В просторной уютной комнате при свете лампы под зеленым абажуром дремал человек, закинув руку за голову и прикрыв ладонью глаза. Высокий, худощавый, в нижней рубахе, в форменных брюках.
Сон его, вероятно, был легким и приятным, тень улыбки коснулась бледных губ, дыхание было тихим и ровным. Он не был похож на циничного убийцу, скорее на усталого служащего. Кочергин дрогнул. Не так он представлял их встречу. В глубине души Павел Евграфович рассчитывал, что Абрамов будет бодр, агрессивен, станет оправдываться и, возможно, даже окажет сопротивление. Так было бы проще всего. А убивать спящего? Нет.
Кочергин подошел к дивану и тронул Абрамова за плечо.
– Просыпайтесь! – властно, требовательно, но отчего-то вполголоса велел капитан.
Спящий лишь завозился, откинул с лица руку.
– Абрамов, встать! – рявкнул сердито Кочергин, чувствуя потребность завести себя.
Окрик помог. Человек резко сел, тревожным взглядом оглядел комнату, наткнулся на гостя.
– Кто вы такой? Как сюда попали? – Абрамов был на ногах. Плечи напряжены, ноги расставлены в стороны. Цепкий напряженный взгляд остановился на госте.
– Капитан Кочергин, Московский уголовный розыск, – представился Кочергин и заметил облегчение, мелькнувшее в глазах Абрамова. Плечи расслабились, небритые синеватые щеки обмякли. МУРа Абрамов не боялся.
– Как вы попали сюда, капитан? – нащупывая ногами домашние тапки со стоптанными задниками, ворчливо спросил Абрамов.
Голос его звучал высокомерно и требовательно, давая понять, что, несмотря на равные воинские звания, он стоит выше Кочергина.
– Дверь была открыта, – не сводя глаз с Абрамова, ответил Павел Евграфович.
Он пристально разглядывал человека, пытавшего, а затем убившего юную Лиду Артемьеву.
Абрамов сердито крякнул. Тапка смялась и никак не желала налезать на ногу. Он ухватился рукой за подлокотник дивана, наклонился чуть вперед, и Кочергин увидел в расстегнутом вороте рубахи массивный золотой крест на витой цепочке, с единственным зеленым камешком. Тот самый.
Абрамов поймал его взгляд, выпрямился, застегнул рубашку. И небрежно обронил:
– Подарок матери. Она у меня верующая была, перед смертью взяла слово, что не сниму. Ну, что вам, капитан?
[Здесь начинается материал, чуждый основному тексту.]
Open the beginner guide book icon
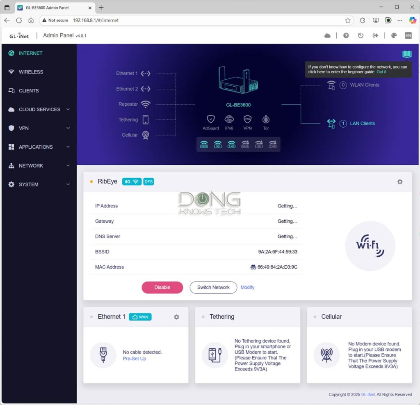This screenshot has width=420, height=405. [x=406, y=54]
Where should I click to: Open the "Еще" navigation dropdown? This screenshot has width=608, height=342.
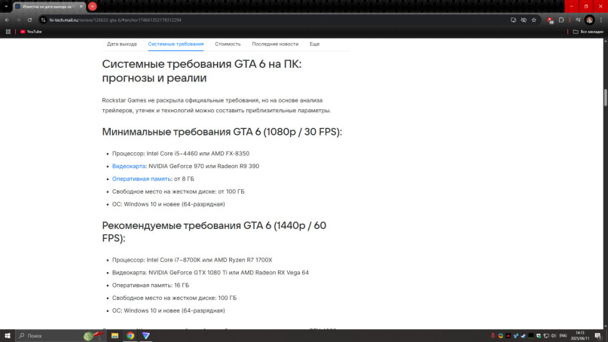[x=314, y=44]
Кочерин, кажется?
– Кочергин, – поправил Павел Евграфович. – Мне – крест, который вы обманом выманили у сестры убитой вами Лидии Артемьевой, – ровным, слегка подрагивающим от волнения голосом проговорил Павел Евграфович.
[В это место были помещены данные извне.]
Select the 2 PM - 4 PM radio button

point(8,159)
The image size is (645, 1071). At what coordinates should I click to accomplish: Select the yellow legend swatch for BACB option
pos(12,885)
Абрамов, снова занявшийся тапкой, на мгновение замер, потом наконец обулся и, по-прежнему не глядя на Кочергина, прошел к столу.
– Не понимаю, о чем вы? – проговорил он наконец, усевшись за стол и сдергивая льняную, жесткую от крахмала салфетку, прикрывавшую недоеденный ужин.
Кочергин взглянул на прикрытую пробкой початую бутылку вина, блюдо с нарезанными овощами, тарелку с колбасой и ветчиной, сложенный в маленькой плетенке хлеб. Абрамов протянул руку и, взяв с тарелки кружок колбасы, положил в рот, облизал губы.
Это сытое благодушное довольство взбесило Кочергина. Он выхватил пистолет и хриплым, плохо управляемым голосом велел:
– Бери бумагу и пиши, сволочь!
– Вы что, спятили? – ничуть не стушевавшись, воскликнул Абрамов. – Вы в своем уме? Что писать? О чем вообще вы говорите?
В его голосе звучало неподдельное возмущение. При этом он не выказывал и капли волнения под дулом пистолета, демонстрируя завидную выдержку. Если бы Кочергин не имел твердых доказательств его вины, непременно поверил бы в этот маленький спектакль.